== What you should do ==
Reproduce the whole listing exactly, omitting any picture it holds.

== Records to use ==
══════════

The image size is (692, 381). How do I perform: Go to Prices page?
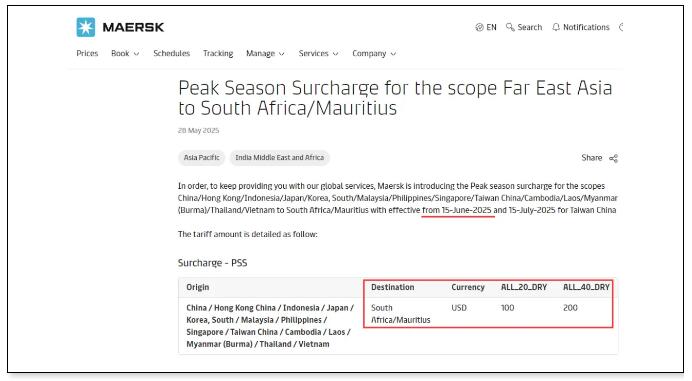pos(87,53)
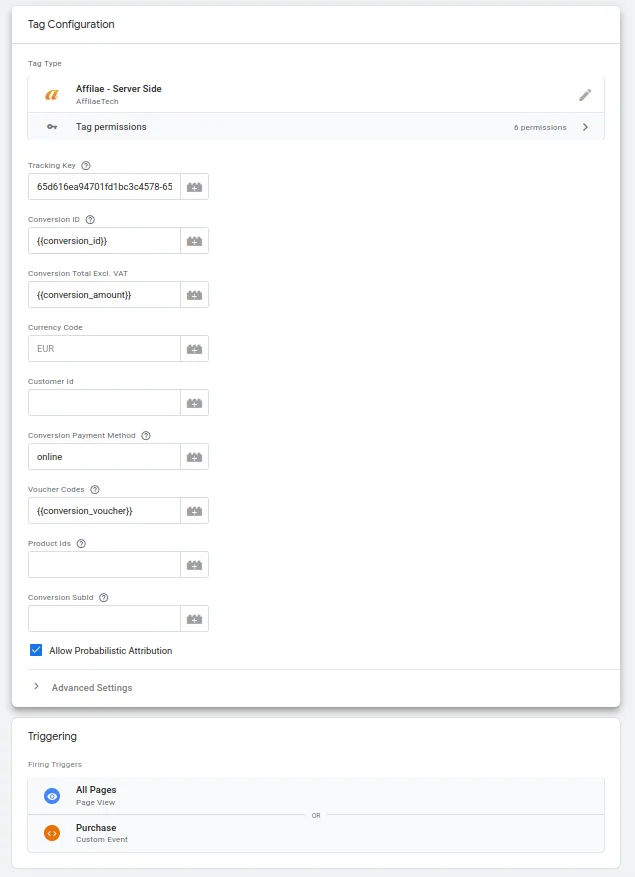
Task: Open variable picker for Customer Id
Action: click(194, 403)
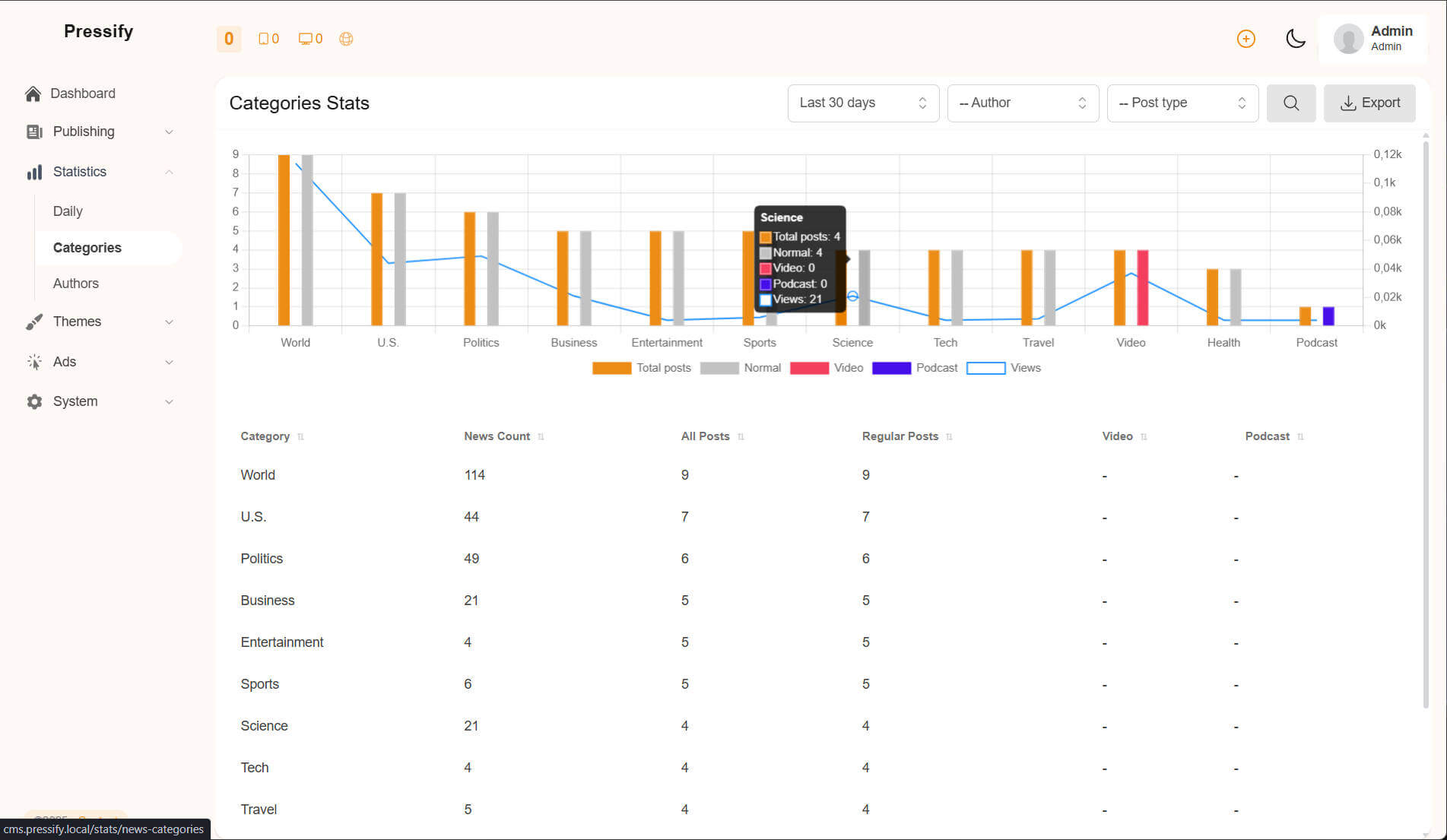Viewport: 1447px width, 840px height.
Task: Click the globe icon in top bar
Action: (346, 39)
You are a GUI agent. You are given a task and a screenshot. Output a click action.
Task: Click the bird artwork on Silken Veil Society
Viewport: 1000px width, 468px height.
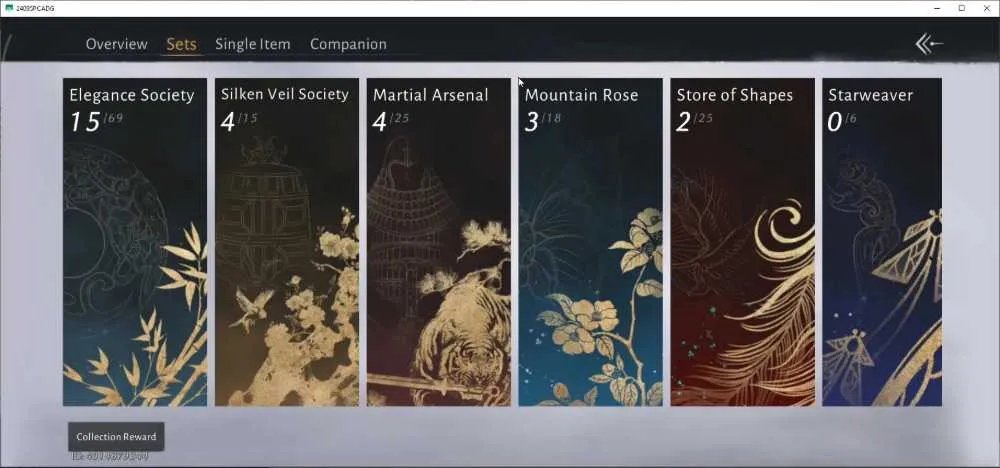[x=251, y=309]
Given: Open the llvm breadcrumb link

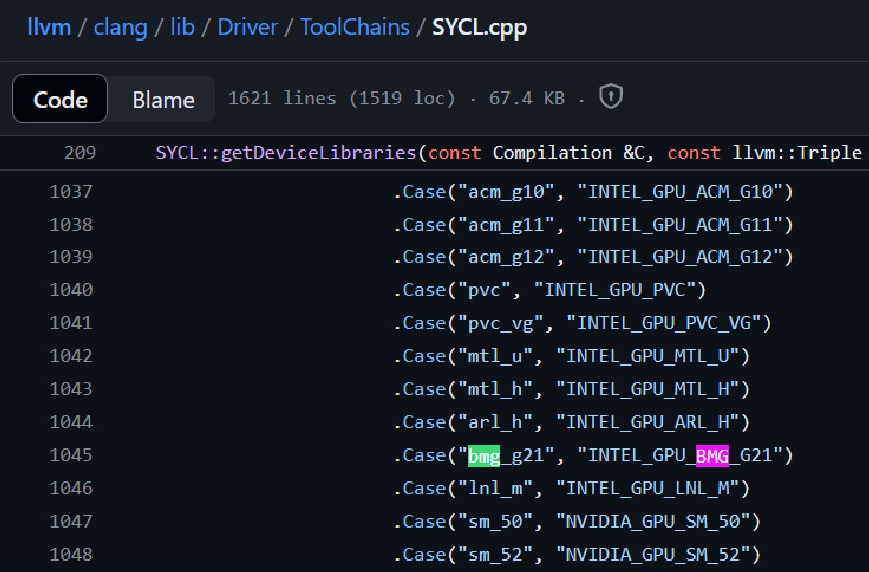Looking at the screenshot, I should click(x=49, y=27).
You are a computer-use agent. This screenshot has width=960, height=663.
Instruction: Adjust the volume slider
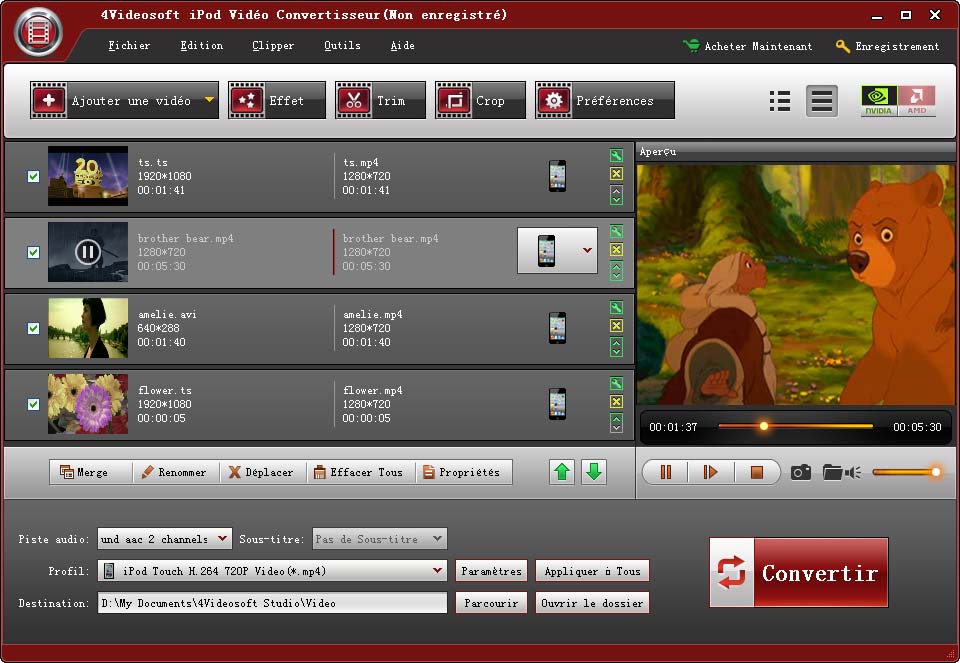click(907, 472)
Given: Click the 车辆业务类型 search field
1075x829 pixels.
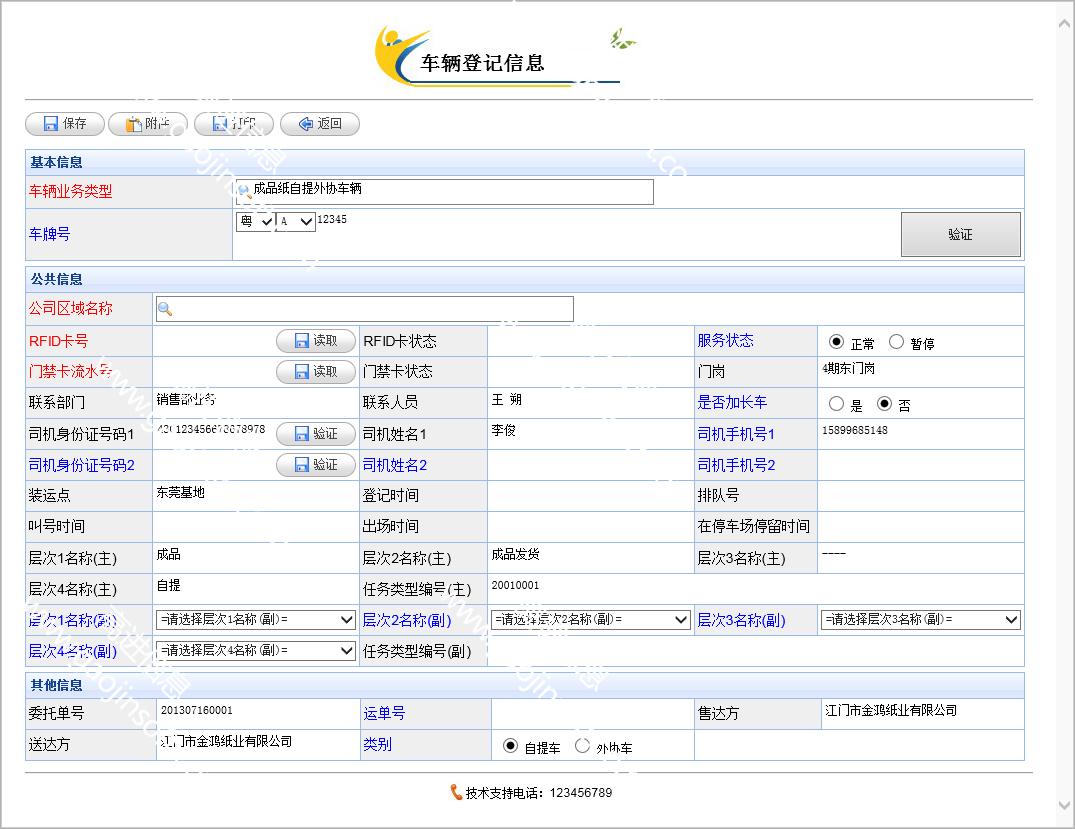Looking at the screenshot, I should click(445, 192).
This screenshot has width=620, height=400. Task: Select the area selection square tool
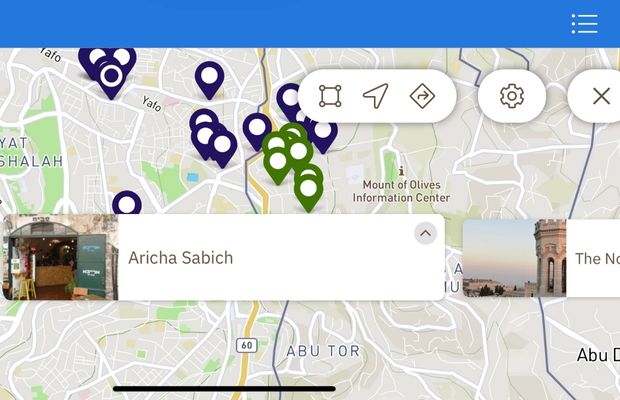click(330, 96)
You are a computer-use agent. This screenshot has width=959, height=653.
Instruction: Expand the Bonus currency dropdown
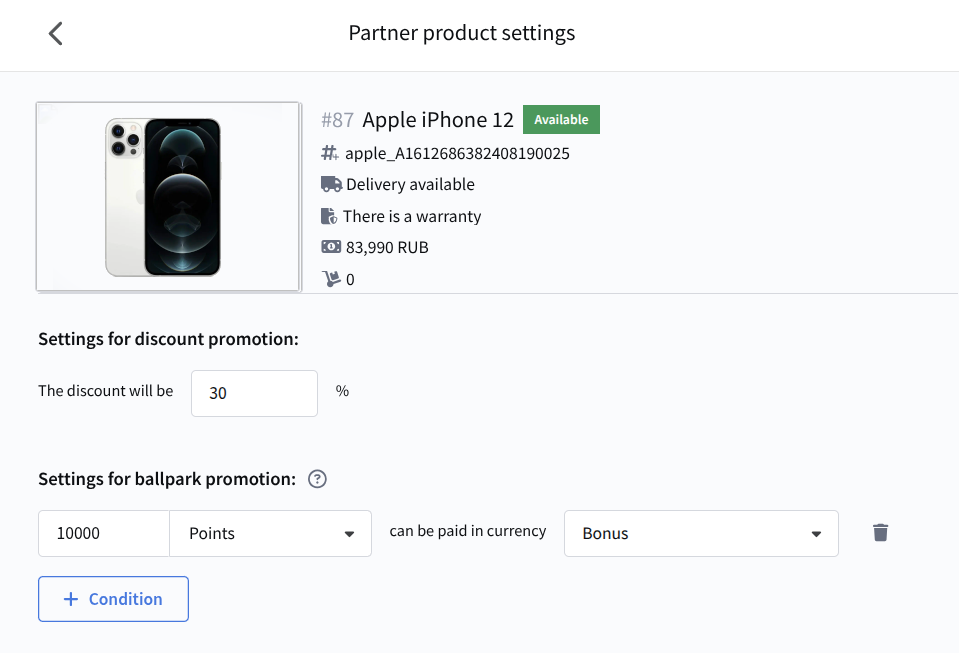tap(701, 533)
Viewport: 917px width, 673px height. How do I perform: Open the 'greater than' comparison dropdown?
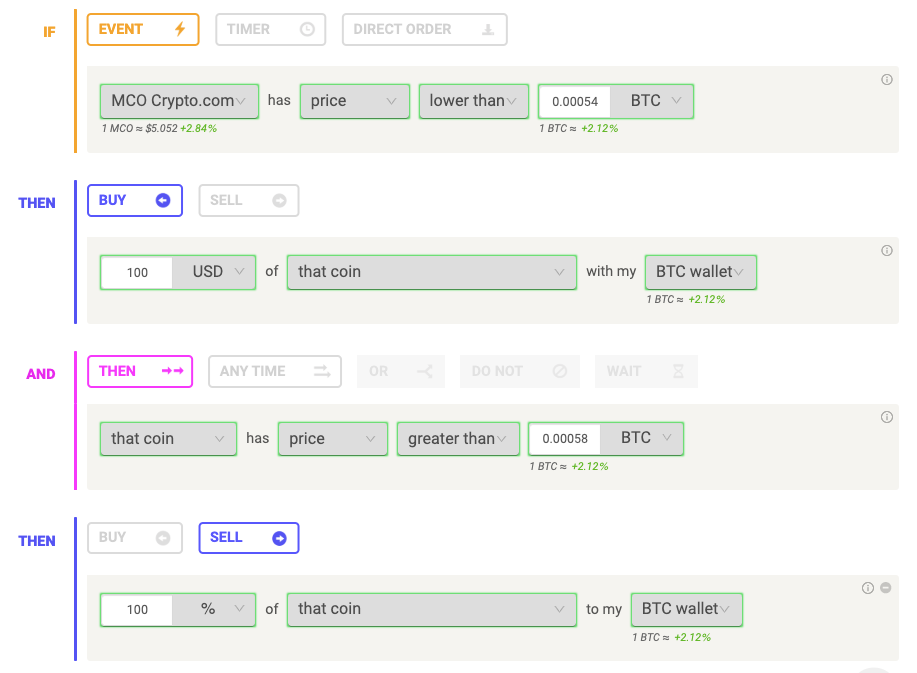click(458, 439)
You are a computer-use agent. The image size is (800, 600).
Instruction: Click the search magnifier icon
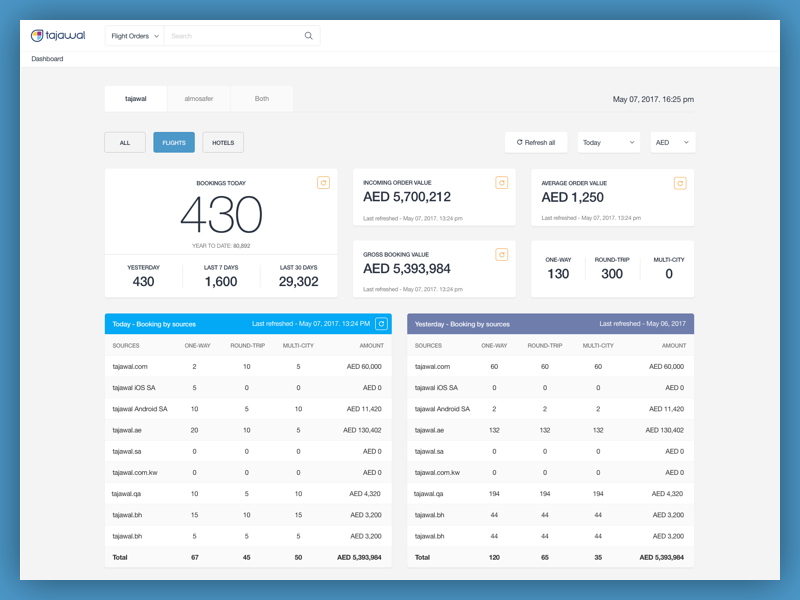click(308, 34)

══════════

== Solved problem ==
The image size is (692, 381). How do I perform: Go to Prices page?
pos(87,53)
Task: Open variable picker for Customer Id
Action: click(194, 403)
Viewport: 1447px width, 840px height.
Task: Click the globe icon in top bar
Action: (346, 39)
You are a GUI agent. You are given a task and a screenshot. Output a click action.
Task: Click the bird artwork on Silken Veil Society
Viewport: 1000px width, 468px height.
[x=251, y=309]
Given: Open the llvm breadcrumb link

Looking at the screenshot, I should click(x=49, y=27).
You are a computer-use agent. This screenshot has width=960, height=663.
Instruction: Adjust the volume slider
click(907, 472)
Given: Click the 车辆业务类型 search field
1075x829 pixels.
Looking at the screenshot, I should click(445, 192).
This screenshot has width=620, height=400. Task: Select the area selection square tool
click(330, 96)
You are a computer-use agent. This screenshot has width=959, height=653.
Instruction: Expand the Bonus currency dropdown
tap(701, 533)
Viewport: 917px width, 673px height. How do I perform: Open the 'greater than' comparison dropdown?
click(458, 439)
You are a computer-use agent. The image size is (800, 600).
Instruction: Click the search magnifier icon
click(308, 34)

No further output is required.